[Texte fourni]:
+--
"Comme une machine à sous": les réseaux sociaux peuvent-ils vraiment provoquer des addictions?

Ne pas traiter l'aspect addictif de ses réseaux sociaux. Voilà ce que reprochent plus de 40 États américains au groupe Meta. Ils ont donc signé une plainte déposée en Californie mardi 24 octobre. Mais ces accusations d'impact sur la santé mentale se vérifient-elles scientifiquement?
Selon les experts, les contenus des réseaux sociaux jouent sur les impulsions et les connexions neurologiques. C'est pour cette raison qu'il est difficile de se détourner des flux proposés par les applications, note le New York Times.
Pour le psychologue David Greenfield, fondateur du Centre de l'addiction à internet et à la technologie de West Hartford (Connecticut), les plateformes utilisent des techniques puissantes pour retenir l'attention de leurs utilisateurs. L'une d'entre elles consiste à instaurer l'idée qu'une récompense peut se déclencher à tout moment.
Pas en mesure de résister
"C'est comme une machine à sous", résume David Greenfield au journal américain.
Mais si les adultes sont vulnérables à cette mécanique, elle pourrait s'avérer dangereuse chez les plus jeunes. Le psychologue indique qu'ils ne sont pas en mesure de résister aussi bien que les personnes plus âgées à ces effets de tentation et de récompense. Tout simplement car la région du cerveau impliquée n'est pas aussi développée chez les enfants ou les adolescents.
"Ils ne pensent qu'à l'impulsion et pas beaucoup au contrôle de cette impulsion", explique-t-il au sujet des plus jeunes consommateurs de réseaux sociaux.
"Chez les adolescents qui ont un usage problématique des réseaux sociaux, on retrouve plus fréquemment des jeunes souffrant d’un syndrome dépressif, d’anxiété, d’un problème d’image ou d’estime de soi. La question qui se pose est donc : est-ce que le fonctionnement de ces réseaux amplifie leurs difficultés?" se demande de son côté Séverine Erhel, maître de conférences en psychologie cognitive à Rennes II, dans l'Express.
"Utilisation problèmatique des réseaux"
Pour autant, peut-on parler d'addiction? Longtemps, le terme a été réservé aux comportements liés à la prise de substances. En 2013, le Manuel diagnostic et statistique des troubles mentaux, ouvrage de référence dans le domaine, a introduit la notion de dépendance aux jeux en ligne. Mais il indiquait qu'il fallait davantage d'études pour déclarer ce comportement comme une addiction. Même son de cloche pour une étude de janvier 2021.
D'ailleurs, le docteur Michael Rich, directeur du laboratoire du bien-être numérique à l'hôpital pour enfant de Boston, déconseille de parler d'addiction. "Je préfère l'expression 'utilisation problématique des réseaux sur internet'", assure-t-il.
Le psychologue David Greenfield constate également que certains jeunes consommateurs "ne peuvent pas s'en passer", avec des impacts sur l'école, le sommeil ou l'hygiène de vie.
"En 2023, les données indiquaient que 3,8 % de la population française avait un usage problématique des réseaux sociaux" rappelle Séverine Erhel. Une problématique qui pourrait donc concerner environ 1,5 million d'utilisateurs français.
"Internet est une gigantesque cathéter, et le contenu, y compris les réseaux sociaux comme Meta, sont les médicaments psychoactifs", compare ainsi David Greenfield, allant dans le même sans que Séverine Erhel, qui considère de son côté "qu'il ne faut pas tomber dans une forme de déterminisme selon lequel la machine ou la technologie ferait l’addiction".
+--
[Données fournies]:

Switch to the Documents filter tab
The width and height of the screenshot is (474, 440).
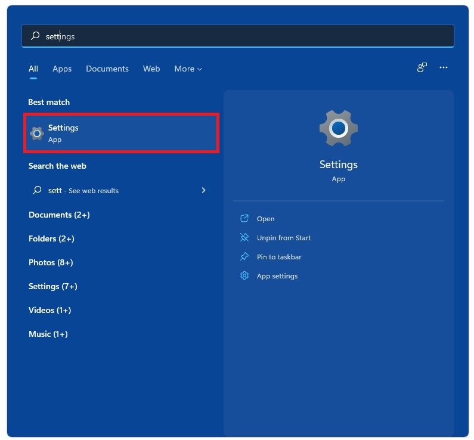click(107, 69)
+--
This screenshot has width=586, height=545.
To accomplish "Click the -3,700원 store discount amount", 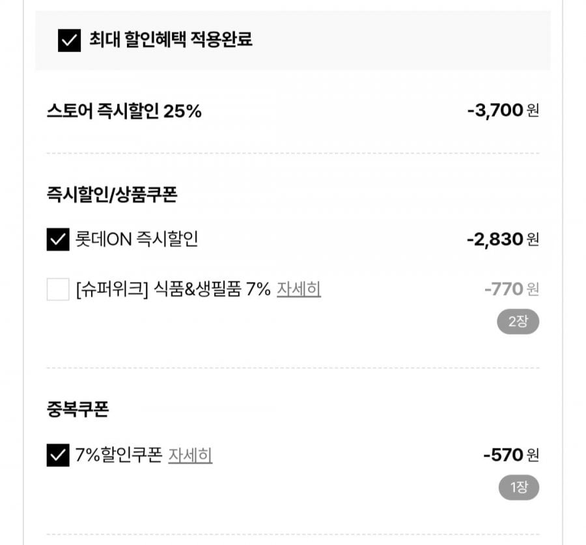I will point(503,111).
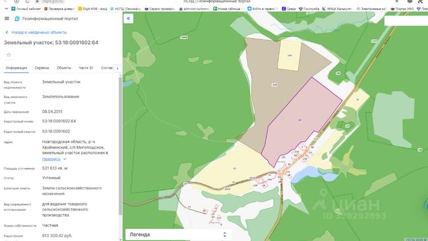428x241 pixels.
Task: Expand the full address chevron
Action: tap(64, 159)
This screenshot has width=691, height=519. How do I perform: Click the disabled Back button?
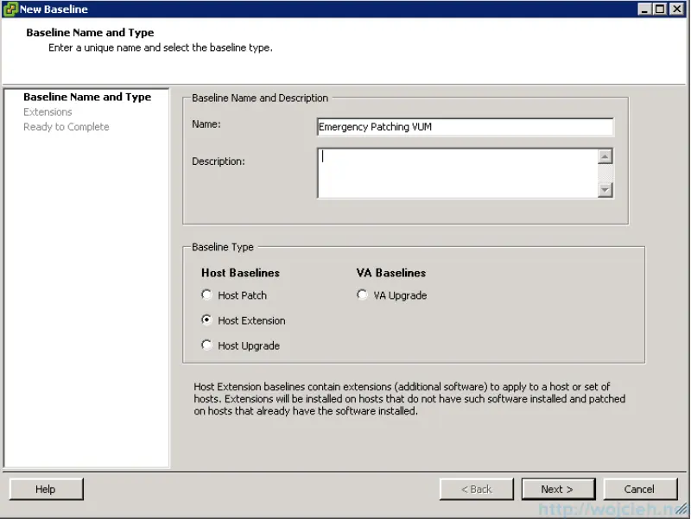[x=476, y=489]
+--
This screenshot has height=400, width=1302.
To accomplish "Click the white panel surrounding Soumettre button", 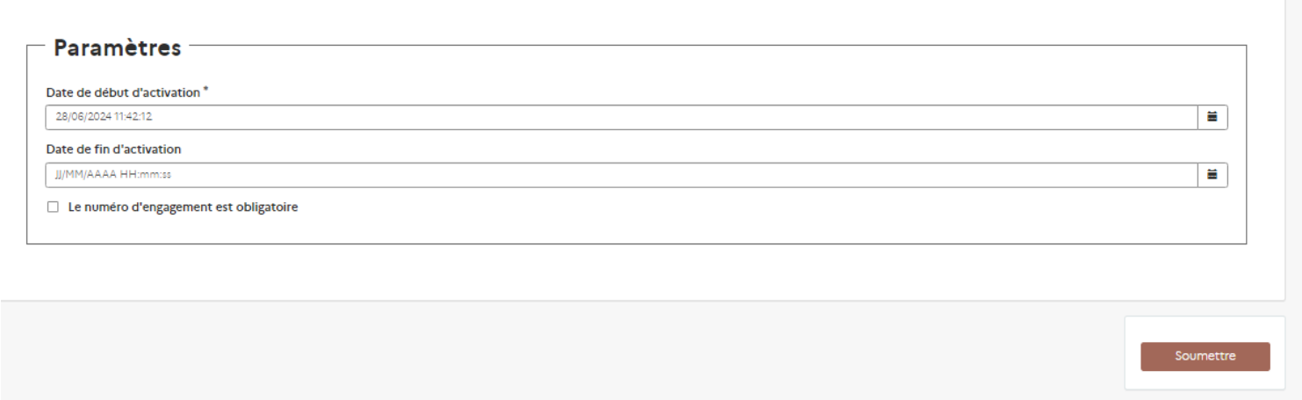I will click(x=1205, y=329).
+--
[Objectif]: Recopiez le passage de l'article sur les réseaux sociaux commençant par « D'ailleurs, le docteur » et allant jusqu'à « l'hygiène de vie. », en substituant « Philadelphie » à « Boston ».

[Tâche accomplie]:
D'ailleurs, le docteur Michael Rich, directeur du laboratoire du bien-être numérique à l'hôpital pour enfant de Philadelphie, déconseille de parler d'addiction. "Je préfère l'expression 'utilisation problématique des réseaux sur internet'", assure-t-il.
Le psychologue David Greenfield constate également que certains jeunes consommateurs "ne peuvent pas s'en passer", avec des impacts sur l'école, le sommeil ou l'hygiène de vie.